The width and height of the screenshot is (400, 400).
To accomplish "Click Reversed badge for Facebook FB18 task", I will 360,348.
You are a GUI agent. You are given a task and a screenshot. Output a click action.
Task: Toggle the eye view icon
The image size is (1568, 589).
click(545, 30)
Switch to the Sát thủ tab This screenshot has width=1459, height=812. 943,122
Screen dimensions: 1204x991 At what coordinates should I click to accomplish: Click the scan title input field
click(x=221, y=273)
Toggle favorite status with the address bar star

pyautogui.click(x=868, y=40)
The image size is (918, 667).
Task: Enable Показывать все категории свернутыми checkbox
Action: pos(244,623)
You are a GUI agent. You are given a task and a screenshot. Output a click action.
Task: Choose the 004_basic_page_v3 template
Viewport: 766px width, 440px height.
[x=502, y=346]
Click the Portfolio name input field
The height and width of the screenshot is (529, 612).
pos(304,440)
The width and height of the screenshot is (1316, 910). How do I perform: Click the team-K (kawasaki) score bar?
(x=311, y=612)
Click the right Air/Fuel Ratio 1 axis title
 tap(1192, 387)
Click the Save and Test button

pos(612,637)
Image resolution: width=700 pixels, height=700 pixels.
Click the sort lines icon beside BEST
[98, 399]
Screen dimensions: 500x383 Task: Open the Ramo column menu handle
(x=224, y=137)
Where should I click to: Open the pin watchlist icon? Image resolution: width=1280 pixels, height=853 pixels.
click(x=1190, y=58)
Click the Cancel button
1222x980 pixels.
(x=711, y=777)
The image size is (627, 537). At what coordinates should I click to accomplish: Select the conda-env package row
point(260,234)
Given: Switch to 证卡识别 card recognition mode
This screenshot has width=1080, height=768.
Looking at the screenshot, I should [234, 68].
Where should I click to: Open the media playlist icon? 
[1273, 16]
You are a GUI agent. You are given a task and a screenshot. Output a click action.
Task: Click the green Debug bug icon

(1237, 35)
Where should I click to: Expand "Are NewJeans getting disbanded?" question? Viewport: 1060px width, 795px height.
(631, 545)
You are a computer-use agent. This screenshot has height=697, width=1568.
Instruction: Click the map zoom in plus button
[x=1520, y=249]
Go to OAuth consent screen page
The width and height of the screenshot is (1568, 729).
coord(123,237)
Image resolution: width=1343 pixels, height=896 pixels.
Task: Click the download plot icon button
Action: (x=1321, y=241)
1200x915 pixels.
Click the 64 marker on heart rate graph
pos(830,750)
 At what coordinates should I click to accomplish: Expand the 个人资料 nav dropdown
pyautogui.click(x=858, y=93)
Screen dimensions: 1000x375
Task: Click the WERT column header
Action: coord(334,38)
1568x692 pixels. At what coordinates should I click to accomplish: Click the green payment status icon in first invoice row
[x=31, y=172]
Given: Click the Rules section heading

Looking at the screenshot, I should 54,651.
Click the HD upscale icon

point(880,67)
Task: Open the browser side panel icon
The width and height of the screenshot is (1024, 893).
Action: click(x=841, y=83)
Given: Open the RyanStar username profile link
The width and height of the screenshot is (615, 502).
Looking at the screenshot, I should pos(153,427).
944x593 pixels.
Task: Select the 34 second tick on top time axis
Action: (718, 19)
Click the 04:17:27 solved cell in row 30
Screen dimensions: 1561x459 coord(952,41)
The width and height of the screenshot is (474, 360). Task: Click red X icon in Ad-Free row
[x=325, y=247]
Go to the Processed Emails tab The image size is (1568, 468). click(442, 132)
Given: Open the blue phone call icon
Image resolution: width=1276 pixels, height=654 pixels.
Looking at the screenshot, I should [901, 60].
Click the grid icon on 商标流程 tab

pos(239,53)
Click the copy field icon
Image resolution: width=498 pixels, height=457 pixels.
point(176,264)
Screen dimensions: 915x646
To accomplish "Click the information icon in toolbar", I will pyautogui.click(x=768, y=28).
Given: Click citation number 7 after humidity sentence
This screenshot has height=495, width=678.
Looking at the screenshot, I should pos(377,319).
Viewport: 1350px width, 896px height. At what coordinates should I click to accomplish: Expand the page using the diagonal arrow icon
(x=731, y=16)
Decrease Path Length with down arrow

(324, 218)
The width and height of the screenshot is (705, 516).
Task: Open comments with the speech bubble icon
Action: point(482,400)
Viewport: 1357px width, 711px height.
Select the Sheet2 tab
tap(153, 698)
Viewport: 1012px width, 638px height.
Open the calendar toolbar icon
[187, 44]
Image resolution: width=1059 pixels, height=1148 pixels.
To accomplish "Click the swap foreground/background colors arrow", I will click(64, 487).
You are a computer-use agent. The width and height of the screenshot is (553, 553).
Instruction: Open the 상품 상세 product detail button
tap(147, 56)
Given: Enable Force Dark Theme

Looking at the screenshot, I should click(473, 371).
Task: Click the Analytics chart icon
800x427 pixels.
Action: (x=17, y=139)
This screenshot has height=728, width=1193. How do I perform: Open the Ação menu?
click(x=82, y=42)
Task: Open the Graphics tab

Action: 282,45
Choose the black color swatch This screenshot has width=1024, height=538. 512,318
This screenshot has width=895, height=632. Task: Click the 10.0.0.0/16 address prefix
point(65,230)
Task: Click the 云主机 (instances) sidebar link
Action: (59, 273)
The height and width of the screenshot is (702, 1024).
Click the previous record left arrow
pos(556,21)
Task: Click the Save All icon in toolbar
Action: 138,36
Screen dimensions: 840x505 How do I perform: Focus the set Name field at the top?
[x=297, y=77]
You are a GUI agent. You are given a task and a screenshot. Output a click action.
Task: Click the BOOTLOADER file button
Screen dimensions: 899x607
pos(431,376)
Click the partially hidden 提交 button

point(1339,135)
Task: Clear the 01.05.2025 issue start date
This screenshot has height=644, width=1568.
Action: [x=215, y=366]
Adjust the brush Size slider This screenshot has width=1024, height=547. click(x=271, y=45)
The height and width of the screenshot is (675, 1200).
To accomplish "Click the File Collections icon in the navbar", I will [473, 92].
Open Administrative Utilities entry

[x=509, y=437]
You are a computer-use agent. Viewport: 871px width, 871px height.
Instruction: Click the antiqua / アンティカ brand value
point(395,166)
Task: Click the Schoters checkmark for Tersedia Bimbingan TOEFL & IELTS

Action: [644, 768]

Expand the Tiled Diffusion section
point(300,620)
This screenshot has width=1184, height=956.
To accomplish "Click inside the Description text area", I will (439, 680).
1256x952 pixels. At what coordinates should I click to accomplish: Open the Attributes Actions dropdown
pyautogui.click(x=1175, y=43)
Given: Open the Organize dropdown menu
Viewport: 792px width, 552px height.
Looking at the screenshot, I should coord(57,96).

++++++++++

§ DIRECTIONS: Print out an identical copy of the whole listing.

§ ANSWER SECTION:
The width and height of the screenshot is (400, 400).
To accomplish "Click Reversed badge for Facebook FB18 task", I will 360,348.
You are a GUI agent. You are given a task and a screenshot. Output a click action.
Task: Toggle the eye view icon
The image size is (1568, 589).
click(545, 30)
Switch to the Sát thủ tab This screenshot has width=1459, height=812. 943,122
Screen dimensions: 1204x991 At what coordinates should I click to accomplish: Click the scan title input field
click(x=221, y=273)
Toggle favorite status with the address bar star

pyautogui.click(x=868, y=40)
The image size is (918, 667).
Task: Enable Показывать все категории свернутыми checkbox
Action: pos(244,623)
You are a GUI agent. You are given a task and a screenshot. Output a click action.
Task: Choose the 004_basic_page_v3 template
Viewport: 766px width, 440px height.
[x=502, y=346]
Click the Portfolio name input field
The height and width of the screenshot is (529, 612).
pos(304,440)
The width and height of the screenshot is (1316, 910). How do I perform: Click the team-K (kawasaki) score bar?
(x=311, y=612)
Click the right Air/Fuel Ratio 1 axis title
 tap(1192, 387)
Click the Save and Test button

pos(612,637)
Image resolution: width=700 pixels, height=700 pixels.
Click the sort lines icon beside BEST
[98, 399]
Screen dimensions: 500x383 Task: Open the Ramo column menu handle
(x=224, y=137)
Where should I click to: Open the pin watchlist icon? Image resolution: width=1280 pixels, height=853 pixels.
click(x=1190, y=58)
Click the Cancel button
1222x980 pixels.
(x=711, y=777)
The image size is (627, 537). At what coordinates should I click to accomplish: Select the conda-env package row
point(260,234)
Given: Switch to 证卡识别 card recognition mode
This screenshot has width=1080, height=768.
Looking at the screenshot, I should [234, 68].
Where should I click to: Open the media playlist icon? 
[1273, 16]
You are a GUI agent. You are given a task and a screenshot. Output a click action.
Task: Click the green Debug bug icon

(1237, 35)
Where should I click to: Expand "Are NewJeans getting disbanded?" question? Viewport: 1060px width, 795px height.
(631, 545)
You are a computer-use agent. This screenshot has height=697, width=1568.
Instruction: Click the map zoom in plus button
[x=1520, y=249]
Go to OAuth consent screen page
The width and height of the screenshot is (1568, 729).
coord(123,237)
Image resolution: width=1343 pixels, height=896 pixels.
Task: Click the download plot icon button
Action: (x=1321, y=241)
1200x915 pixels.
Click the 64 marker on heart rate graph
pos(830,750)
 At what coordinates should I click to accomplish: Expand the 个人资料 nav dropdown
pyautogui.click(x=858, y=93)
Screen dimensions: 1000x375
Task: Click the WERT column header
Action: coord(334,38)
1568x692 pixels. At what coordinates should I click to accomplish: Click the green payment status icon in first invoice row
[x=31, y=172]
Given: Click the Rules section heading

Looking at the screenshot, I should 54,651.
Click the HD upscale icon

point(880,67)
Task: Open the browser side panel icon
The width and height of the screenshot is (1024, 893).
Action: click(x=841, y=83)
Given: Open the RyanStar username profile link
The width and height of the screenshot is (615, 502).
Looking at the screenshot, I should pos(153,427).
944x593 pixels.
Task: Select the 34 second tick on top time axis
Action: (718, 19)
Click the 04:17:27 solved cell in row 30
Screen dimensions: 1561x459 coord(952,41)
The width and height of the screenshot is (474, 360). Task: Click red X icon in Ad-Free row
[x=325, y=247]
Go to the Processed Emails tab The image size is (1568, 468). click(442, 132)
Given: Open the blue phone call icon
Image resolution: width=1276 pixels, height=654 pixels.
Looking at the screenshot, I should [901, 60].
Click the grid icon on 商标流程 tab

pos(239,53)
Click the copy field icon
Image resolution: width=498 pixels, height=457 pixels.
point(176,264)
Screen dimensions: 915x646
To accomplish "Click the information icon in toolbar", I will pyautogui.click(x=768, y=28).
Given: Click citation number 7 after humidity sentence
This screenshot has height=495, width=678.
Looking at the screenshot, I should pos(377,319).
Viewport: 1350px width, 896px height. At what coordinates should I click to accomplish: Expand the page using the diagonal arrow icon
(x=731, y=16)
Decrease Path Length with down arrow

(324, 218)
The width and height of the screenshot is (705, 516).
Task: Open comments with the speech bubble icon
Action: point(482,400)
Viewport: 1357px width, 711px height.
Select the Sheet2 tab
tap(153, 698)
Viewport: 1012px width, 638px height.
Open the calendar toolbar icon
[187, 44]
Image resolution: width=1059 pixels, height=1148 pixels.
To accomplish "Click the swap foreground/background colors arrow", I will click(64, 487).
You are a computer-use agent. The width and height of the screenshot is (553, 553).
Instruction: Open the 상품 상세 product detail button
tap(147, 56)
Given: Enable Force Dark Theme

Looking at the screenshot, I should click(473, 371).
Task: Click the Analytics chart icon
800x427 pixels.
Action: (x=17, y=139)
This screenshot has height=728, width=1193. How do I perform: Open the Ação menu?
click(x=82, y=42)
Task: Open the Graphics tab

Action: 282,45
Choose the black color swatch This screenshot has width=1024, height=538. 512,318
This screenshot has width=895, height=632. Task: Click the 10.0.0.0/16 address prefix
point(65,230)
Task: Click the 云主机 (instances) sidebar link
Action: (59, 273)
The height and width of the screenshot is (702, 1024).
Click the previous record left arrow
pos(556,21)
Task: Click the Save All icon in toolbar
Action: 138,36
Screen dimensions: 840x505 How do I perform: Focus the set Name field at the top?
[x=297, y=77]
You are a GUI agent. You are given a task and a screenshot. Output a click action.
Task: Click the BOOTLOADER file button
Screen dimensions: 899x607
pos(431,376)
Click the partially hidden 提交 button

point(1339,135)
Task: Clear the 01.05.2025 issue start date
This screenshot has height=644, width=1568.
Action: [x=215, y=366]
Adjust the brush Size slider This screenshot has width=1024, height=547. click(x=271, y=45)
The height and width of the screenshot is (675, 1200).
To accomplish "Click the File Collections icon in the navbar", I will [473, 92].
Open Administrative Utilities entry

[x=509, y=437]
You are a computer-use agent. Viewport: 871px width, 871px height.
Instruction: Click the antiqua / アンティカ brand value
point(395,166)
Task: Click the Schoters checkmark for Tersedia Bimbingan TOEFL & IELTS

Action: [644, 768]

Expand the Tiled Diffusion section
point(300,620)
This screenshot has width=1184, height=956.
To accomplish "Click inside the Description text area", I will (439, 680).
1256x952 pixels. At what coordinates should I click to accomplish: Open the Attributes Actions dropdown
pyautogui.click(x=1175, y=43)
Given: Open the Organize dropdown menu
Viewport: 792px width, 552px height.
Looking at the screenshot, I should coord(57,96).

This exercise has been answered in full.